In [352]:
#####Model integration with Maximum likelihood estimation#####
import numpy as np
import pandas as pd
import matplotlib.pyplot  as plt
import numpy.matlib
import scipy.linalg
import itertools
from scipy import sparse
from scipy.stats import norm
from pandas.tools.plotting import scatter_matrix
from numpy.random import *
from scipy import optimize

#np.random.seed(98537)

In [353]:
##多項分布の乱数を生成する関数
def rmnom(pr, n, k, pattern):
    if pattern==1:
        z_id = np.array(np.argmax(np.cumsum(pr, axis=1) >= np.random.uniform(0, 1, n)[:, np.newaxis], axis=1), dtype="int")
        Z = np.diag(np.repeat(1, k))[z_id, ]
        return z_id, Z
    z_id = np.argmax((np.cumsum(pr, axis=1) >= np.random.uniform(0, 1, n)[:, np.newaxis]), axis=1)
    return z_id

In [354]:
#切断正規分布の乱数を発生させる関数
def rtnorm(mu, sigma, a, b, n):
    FA = norm.cdf(a, mu, sigma)
    FB = norm.cdf(b, mu, sigma)
    return norm.ppf(np.random.uniform(0, 1, n)*(FB-FA)+FA, mu, sigma)

In [355]:
##データの生成
#データの設定
lower = 0.1
upper = 0.9
models = 4
n = 10000

In [356]:
#入力変数の生成
tau = 0.3
alpha = np.random.normal(-0.2, 0.5, n)
gamma = np.random.normal(np.repeat(alpha, models), tau, models*n)
x1 = (np.exp(gamma) / (1 + np.exp(gamma))).reshape(n, models)
x2 = np.log(x1 / (1-x1))

In [357]:
#パラメータを生成
Sigma = np.array(0.05)
beta = np.random.dirichlet(np.repeat(1.0, models), 1).reshape(-1)
Sigmat = Sigma.copy(); betat = beta.copy()

#応答変数を生成
mu = np.dot(x2, beta)
logit = mu + np.random.normal(0, Sigma, n)
y = np.exp(logit) / (1 + np.exp(logit))

In [358]:
##最尤法でパラメータを推定
#二乗誤差和を計算する関数
def loglike(theta, logit, x, models):
    new_theta = np.append(theta, 1.0)
    beta = np.exp(new_theta) / np.sum(np.exp(new_theta))   #確率に変換
    mu = np.dot(x, beta)
    sq = np.sum(np.power(logit - mu, 2))
    return sq

In [359]:
#勾配ベクトルを計算する関数
def dloglike(theta, logit, x, models):
    #パラメータの設定
    new_theta = np.append(theta, 1.0)
    beta = np.exp(new_theta) / np.sum(np.exp(new_theta))   #確率に変換

    #勾配ベクトルの計算
    beta_dt1 = np.repeat(beta, models).reshape(models, models) 
    beta_dt2 = np.repeat(beta, models).reshape(models, models, order="F")
    beta_dt = -beta_dt1 * beta_dt2
    dll1 = beta_dt - np.diag(np.diag(beta_dt)) + np.diag(beta * (1-beta))
    dll2 = -2*np.dot(x.T, logit) + 2*np.dot(np.dot(x.T, x), beta)
    dll = np.array([np.sum(dll1[j, ] * dll2) for j in range(models-1)])
    return dll

In [360]:
#準ニュートン法でパラメータを推定
theta = np.repeat(1.0, models-1)
res = optimize.minimize(loglike, theta, jac=dloglike, method="BFGS", args=(logit, x2, models), options={"disp": True})

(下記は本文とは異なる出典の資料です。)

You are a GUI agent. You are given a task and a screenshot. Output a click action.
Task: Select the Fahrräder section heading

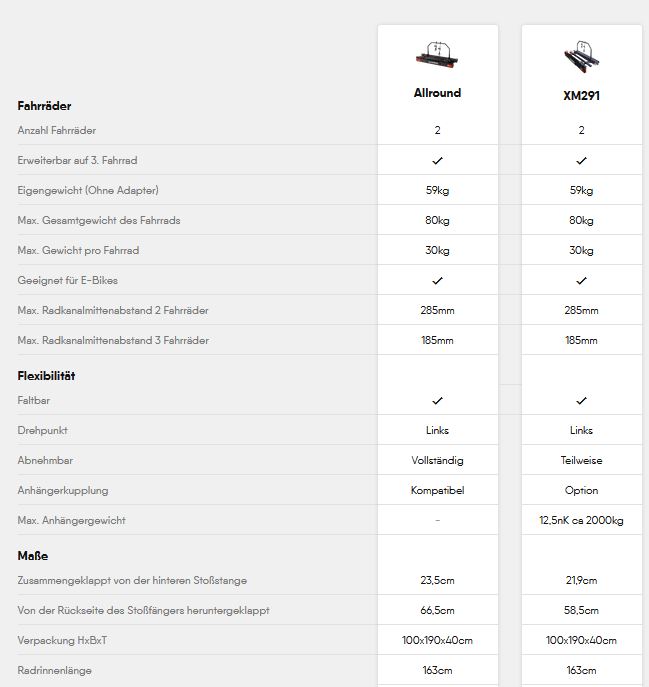pos(44,106)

Optimization terminated successfully.
         Current function value: 25.057675
         Iterations: 15
         Function evaluations: 18
         Gradient evaluations: 18


In [361]:
#パラメータの推定結果の要約
theta = np.append(res.x, 1.0)
beta = np.exp(theta) / np.sum(np.exp(theta))
print(np.round(np.hstack((beta, betat)).reshape(2, models), 3))
print(np.round(np.append(np.sum(np.power(logit - np.dot(x2, beta), 2)), np.sum(np.power(logit - np.dot(x2, betat), 2))), 3))

[[0.609 0.148 0.162 0.082]
 [0.607 0.147 0.163 0.083]]
[25.058 25.063]